Extract provided
[Billing Code 6750-01-P]
EXTENSION OF TIME
COMPREHENSIVE REVIEW OF "MADE IN USA" CLAIMS
FEDERAL TRADE COMMISSION
AGENCY: Federal Trade Commission.
ACTION: Extension of time for filing public comments.
SUMMARY: The Federal Trade Commission ("Commission" or "FTC") is conducting a comprehensive review of "Made in USA" claims in product advertising and labeling. As part of its review, the Commission invited representatives of consumers, industry, government agencies, and other groups to attend a public workshop to exchange views. On December 19, 1995, the Commission announced that the public workshop would be held on March 26 and 27, 1996, and invited interested parties to file requests to participate in the workshop. The Commission stated that it would hold the record of the proceeding open until April 30, 1996, to allow participants and other interested parties to submit clarifying or rebuttal information. The Commission conducted the public workshop on March 26 and 27, 1996. In response to requests by participants during the workshop, the Commission extends the period for submitting clarifying or rebuttal information.
DATES: Written comments will be accepted until June 30, 1996.

Directive A
Set down the FTC notice word for word, beginning at the words that have "[Billing Code 6750-01-P]" and stopping after "filing public comments.".
Directive B
According to the FTC notice, until what date will written comments be accepted?
You won't need the listing for any of this.

Data extract

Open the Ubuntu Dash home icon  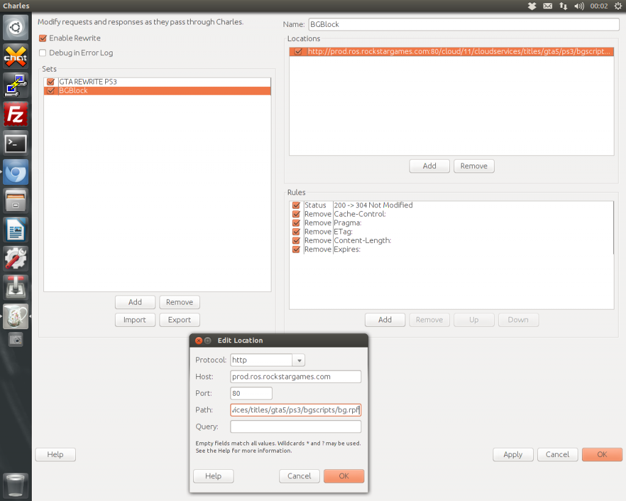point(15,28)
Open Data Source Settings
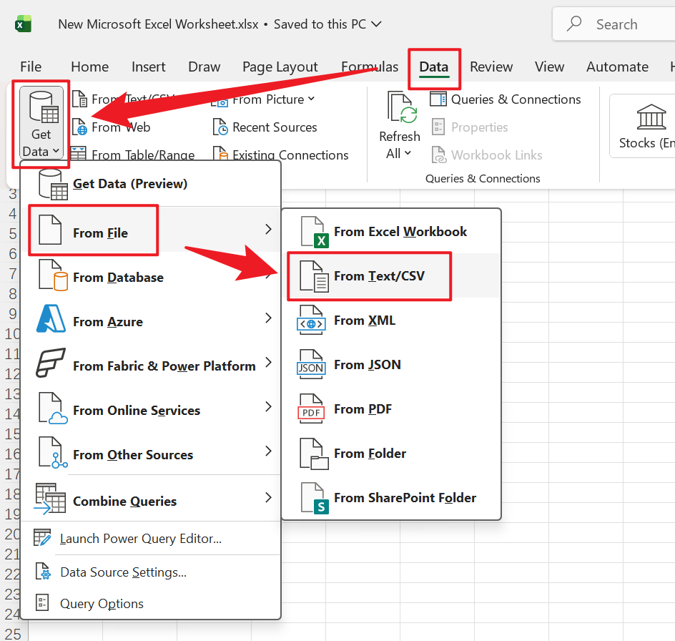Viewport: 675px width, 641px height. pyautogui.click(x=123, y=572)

Task result A
[Billing Code 6750-01-P]
EXTENSION OF TIME
COMPREHENSIVE REVIEW OF "MADE IN USA" CLAIMS
FEDERAL TRADE COMMISSION
AGENCY: Federal Trade Commission.
ACTION: Extension of time for filing public comments.

Task result B
June 30, 1996.